→ **Task details**
Give the data a second time, exactly and in full.

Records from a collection
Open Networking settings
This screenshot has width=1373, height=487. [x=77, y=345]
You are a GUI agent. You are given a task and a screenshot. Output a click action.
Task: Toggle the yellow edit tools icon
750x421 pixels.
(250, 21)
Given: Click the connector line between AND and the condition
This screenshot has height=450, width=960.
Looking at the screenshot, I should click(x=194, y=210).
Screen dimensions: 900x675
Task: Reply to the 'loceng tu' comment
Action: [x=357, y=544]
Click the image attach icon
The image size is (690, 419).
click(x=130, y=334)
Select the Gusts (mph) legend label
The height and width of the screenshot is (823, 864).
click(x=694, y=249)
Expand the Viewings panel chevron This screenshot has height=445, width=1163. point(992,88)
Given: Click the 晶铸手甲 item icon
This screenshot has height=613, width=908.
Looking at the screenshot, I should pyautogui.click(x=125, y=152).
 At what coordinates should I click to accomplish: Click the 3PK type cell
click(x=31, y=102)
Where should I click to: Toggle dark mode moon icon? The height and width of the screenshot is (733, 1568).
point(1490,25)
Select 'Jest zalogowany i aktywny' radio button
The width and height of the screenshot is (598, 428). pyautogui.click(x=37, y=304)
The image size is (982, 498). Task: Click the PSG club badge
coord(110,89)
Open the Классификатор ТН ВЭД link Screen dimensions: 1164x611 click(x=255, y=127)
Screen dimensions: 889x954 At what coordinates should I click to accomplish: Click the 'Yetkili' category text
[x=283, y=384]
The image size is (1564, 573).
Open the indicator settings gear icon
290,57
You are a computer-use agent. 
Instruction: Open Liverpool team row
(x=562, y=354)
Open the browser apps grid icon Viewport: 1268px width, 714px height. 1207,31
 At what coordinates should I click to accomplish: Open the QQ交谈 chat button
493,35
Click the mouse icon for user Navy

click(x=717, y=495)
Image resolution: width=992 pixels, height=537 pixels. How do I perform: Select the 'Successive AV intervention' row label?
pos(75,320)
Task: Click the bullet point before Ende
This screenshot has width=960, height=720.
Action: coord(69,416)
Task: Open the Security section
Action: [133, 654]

→ **Written response**
Open Networking settings
This screenshot has width=1373, height=487. [x=77, y=345]
You are a GUI agent. You are given a task and a screenshot. Output a click action.
Task: Toggle the yellow edit tools icon
750x421 pixels.
(250, 21)
Given: Click the connector line between AND and the condition
This screenshot has height=450, width=960.
Looking at the screenshot, I should click(x=194, y=210).
Screen dimensions: 900x675
Task: Reply to the 'loceng tu' comment
Action: [x=357, y=544]
Click the image attach icon
The image size is (690, 419).
click(x=130, y=334)
Select the Gusts (mph) legend label
The height and width of the screenshot is (823, 864).
click(x=694, y=249)
Expand the Viewings panel chevron This screenshot has height=445, width=1163. point(992,88)
Given: Click the 晶铸手甲 item icon
This screenshot has height=613, width=908.
Looking at the screenshot, I should pyautogui.click(x=125, y=152).
 At what coordinates should I click to accomplish: Click the 3PK type cell
click(x=31, y=102)
Where should I click to: Toggle dark mode moon icon? The height and width of the screenshot is (733, 1568).
point(1490,25)
Select 'Jest zalogowany i aktywny' radio button
The width and height of the screenshot is (598, 428). pyautogui.click(x=37, y=304)
The image size is (982, 498). Task: Click the PSG club badge
coord(110,89)
Open the Классификатор ТН ВЭД link Screen dimensions: 1164x611 click(x=255, y=127)
Screen dimensions: 889x954 At what coordinates should I click to accomplish: Click the 'Yetkili' category text
[x=283, y=384]
The image size is (1564, 573).
Open the indicator settings gear icon
290,57
You are a computer-use agent. 
Instruction: Open Liverpool team row
(x=562, y=354)
Open the browser apps grid icon Viewport: 1268px width, 714px height. 1207,31
 At what coordinates should I click to accomplish: Open the QQ交谈 chat button
493,35
Click the mouse icon for user Navy

click(x=717, y=495)
Image resolution: width=992 pixels, height=537 pixels. How do I perform: Select the 'Successive AV intervention' row label?
pos(75,320)
Task: Click the bullet point before Ende
This screenshot has width=960, height=720.
Action: coord(69,416)
Task: Open the Security section
Action: [133, 654]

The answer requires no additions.